Am dritten Tage war das Begräbnis, und Brigitte weinte und klagte laut am Grabe, als sie den nun mit Erde zudeckten, den sie seit zwanzig Jahren so genau gekannt hatte, den sie fast einzig liebte. Sie wünschte auch bald zu sterben, um wieder in seiner Gesellschaft zu sein, um mit ihm die Gespräche fortzusetzen, die sie hier hatte abbrechen müssen. Franz schweifte im Felde umher und betrachtete die Bäume, die sich in einem benachbarten Teiche spiegelten. Er hatte noch nie eine Landschaft mit diesem Vergnügen beschaut, es war ihm noch nie vergönnt gewesen, die mannigfaltigen Farben mit ihren Schattierungen, das Süße der Ruhe, die Wirkung des Baumschlages in der Natur zu entdecken, wie er es jetzt im klaren Wasser gewahr ward. Über alles ergötzte ihn aber die wunderbare Perspektive, die sich bildete, und der Himmel dazwischen mit seinen Wolkenbildern, das zarte Blau, das zwischen den krausen Figuren und dem zitternden Laube schwamm. Franz zog seine Schreibtafel hervor und wollte anfangen, die Landschaft zu zeichnen; aber schon die wirkliche Natur erschien ihm trocken gegen die Abbildung im Wasser, noch weniger aber wollten ihm die Striche auf dem Papiere genügen, die durchaus nicht das nachbildeten, was er vor sich sah. Er war bisher noch nie darauf gekommen, eine Landschaft zu zeichnen, er hatte sie immer nur als eine notwendige Zugabe zu manchen historischen Bildern angesehn, aber noch nie empfunden, daß die leblose Natur etwas für sich Ganzes und Vollendetes ausmachen könne und so der Darstellung würdig sei. Unbefriedigt ging er nach der Hütte seines Pflegevaters zurück.

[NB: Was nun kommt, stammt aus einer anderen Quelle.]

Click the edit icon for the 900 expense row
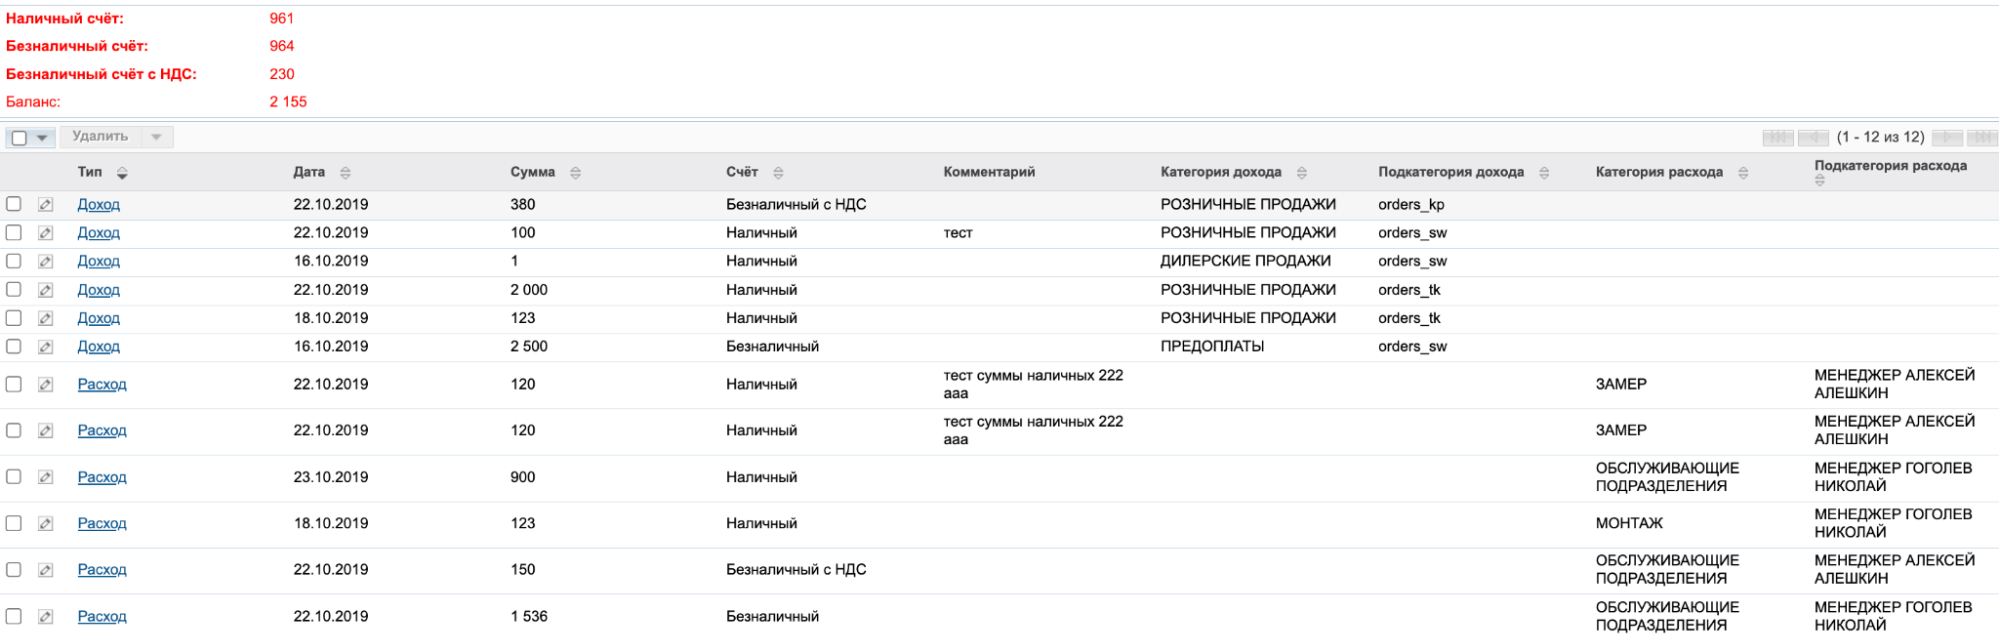(45, 478)
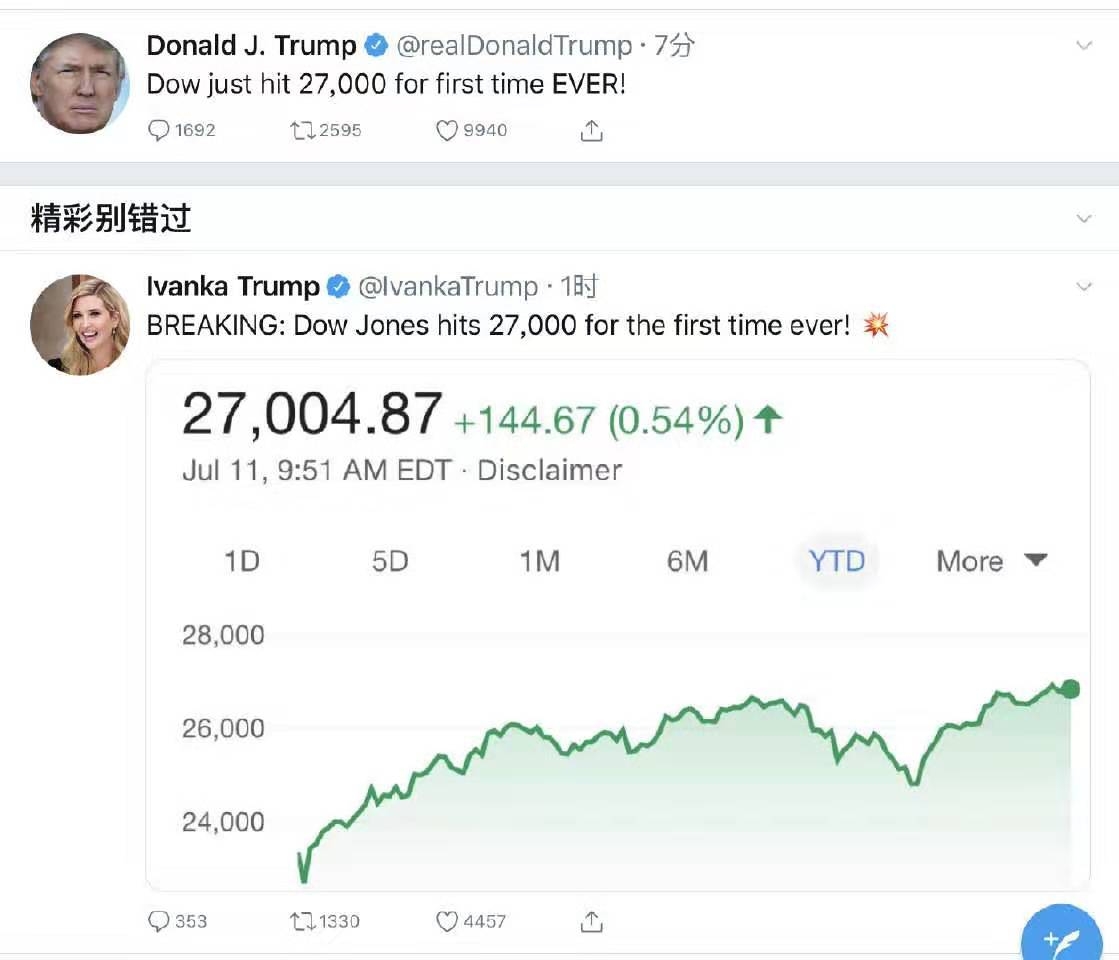Share the first tweet in the feed
1119x960 pixels.
pos(592,131)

Seine Mutter kam ihm entgegen, die sich in der ungewohnten Einsamkeit nicht zu lassen wußte. Sie setzten sich beide auf eine Bank, die vor dem Hause stand, und unterredeten sich von mancherlei Dingen. Franz ward durch jeden Gegenstand, den er sah, durch jedes Wort, das er hörte, niedergeschlagen, die weidenden Herden, die ziehenden Töne des Windes durch die Bäume, das frische Gras und die sanften Hügel weckten keine Poesie in seiner Seele auf. Er hatte Vater und Mutter verloren, seine Freunde verlassen, er kam sich so verwaist und verachtet vor, besonders hier auf dem Lande, wo er mit niemand über die Kunst sprechen konnte, daß ihn fast aller Mut zum Leben verließ. Seine Mutter nahm seine Hand und sagte: Lieber Sohn, du willst jetzt in die weite Welt hineingehn, wenn ich dir raten soll, tu es nicht, denn es bringt dir doch keinen Gewinn. Die Fremde tut keinem Menschen gut; wo er zu Hause gehört, da blüht auch seine Wohlfahrt; fremde Menschen werden es nie ehrlich mit dir meinen, das Vaterland ist gut, und warum willst du so weit weg und Deutschland verlassen, und was soll ich indessen anfangen? Dein Malen ist auch ein unsicheres Brot, wie du mir schon selber gesagt hast, du wirst darüber alt und grau; deine Jugend vergeht, und mußt noch obenein wie ein Flüchtling aus deinem Lande wandern. Bleib hier bei mir, mein Sohn, sieh, die Felder sind alle im besten Zustande, die Gärten sind gut eingerichtet, wenn du dich des Hauswesens und des Ackerbaues annehmen willst, so ist uns beiden geholfen, und du führst doch ein sichres und ruhiges Leben, du weißt doch dann, wo du deinen Unterhalt hernimmst. Du kannst hier heiraten, es findet sich wohl eine Gelegenheit; du lernst dich bald ein, und die Arbeit des Vaters wird dann von dir fortgesetzt. Was sagst du zu dem allen, mein Sohn?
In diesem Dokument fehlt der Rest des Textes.